As a woman in the crossfire of great expectations
Éva Karikó, a Hungarian, member of the Family League, mother of four grown-up children, journalist, and life coach, is convinced that the greatest challenge for women today is that they live in a crossfire of great expectations: they are measured by professional success and they naturally have to be attractive, committed as mothers and at the same time be up to date wordly-wise, as well as committed to voluntary work. In social media, there are only women with a happy face, but in reality, they feel terribly alone and overwhelmed. The supportive environment is missing. So, together with others, Éva has made it her mission to launch projects to strengthen and enrich relationships. They support marriages, organize lunches for mothers with children, provide financial support for the needy, and organize talks.

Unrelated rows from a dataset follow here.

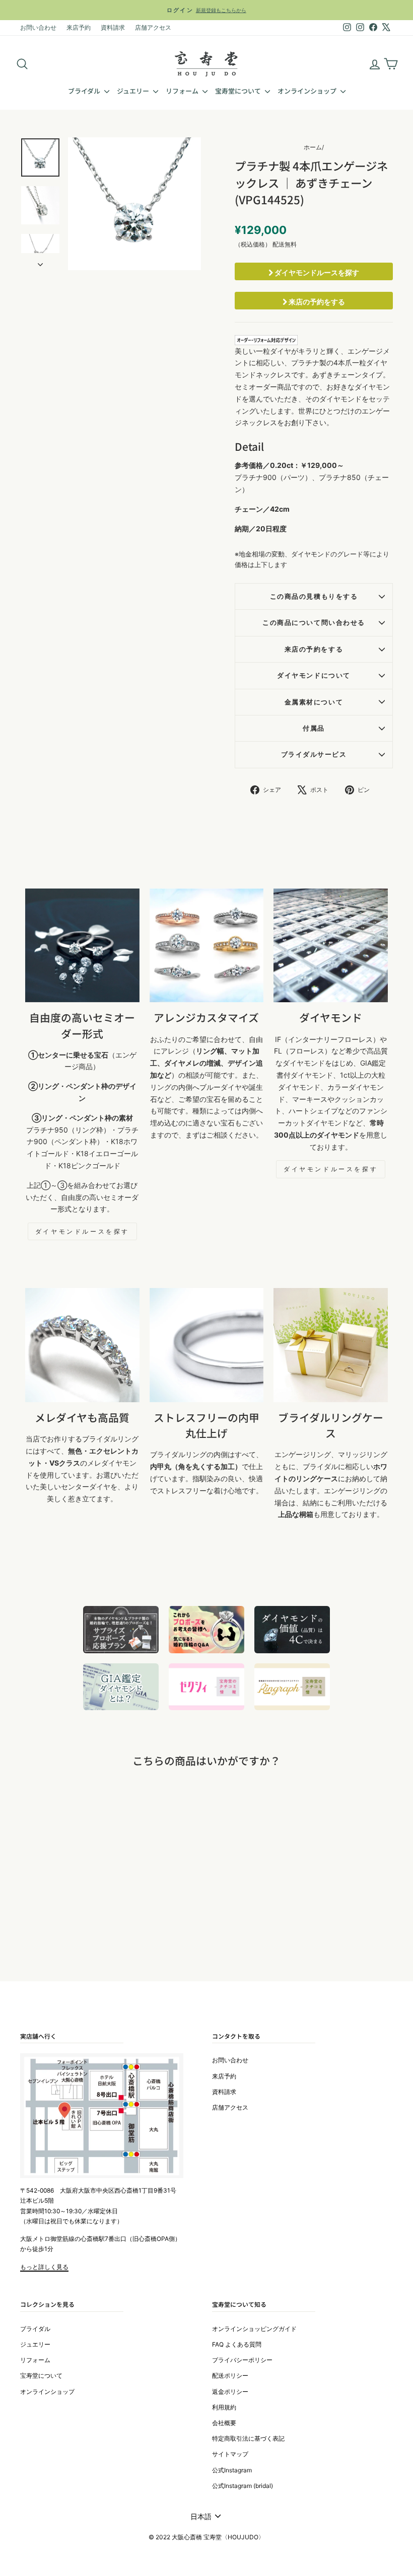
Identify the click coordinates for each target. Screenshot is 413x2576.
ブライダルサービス (314, 754)
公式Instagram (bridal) (242, 2485)
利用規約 (224, 2407)
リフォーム (183, 91)
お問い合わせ (38, 27)
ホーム (313, 147)
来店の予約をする (316, 301)
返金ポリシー (230, 2391)
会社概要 (224, 2423)
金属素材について (314, 702)
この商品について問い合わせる (313, 622)
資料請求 (113, 27)
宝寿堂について (238, 91)
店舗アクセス (153, 27)
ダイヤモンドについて (313, 675)
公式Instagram (232, 2470)
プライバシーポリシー (242, 2360)
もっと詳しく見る (44, 2267)
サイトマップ (230, 2454)
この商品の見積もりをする (314, 596)
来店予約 (78, 27)
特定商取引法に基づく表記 (248, 2438)
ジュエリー (134, 91)
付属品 (314, 728)
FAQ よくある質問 (236, 2344)
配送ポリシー (230, 2375)
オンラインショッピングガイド (254, 2328)
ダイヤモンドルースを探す (316, 272)
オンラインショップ (308, 91)
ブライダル (85, 91)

From her own experience, Éva knows the truth of Father Kentenich’s words when he says that “our wounds can become the breaking point of grace where God gives us a mission,” so she is also heartily grateful to God for the wounds of her life.
The service of small gestures
Maura Regina Santana de Jesus, from Brazil, is part of the Mothers’ Federation. She studied literature and postgraduate studies in legislative management, is the director of the Secretariat of the Brazilian Chamber of Deputies, and puts everything on the humble, faithful and constant service of small gestures. She is convinced that “good deeds – a kind word, kindness, a smile – touch people, both those who receive and those who give. They inspire the environment; they make it more human and strengthen the willingness to share. We all belong to one human family, and love for our neighbour must not discriminate in terms of race, creed, or economic power. We are created by the same heavenly Father who has instructed us to love one another.”
It is worthwhile to look again and again at the wide-ranging, different life stories of these 100 women. They contain many ideas and impulses for one’s own life and show how being a woman can be implemented responsibly and authentically in our time.
To all women, we wish you a happy and successful International Women’s Day. In the Original Shrine near THE great woman, on March 8th a candle will burn for all the women of this world.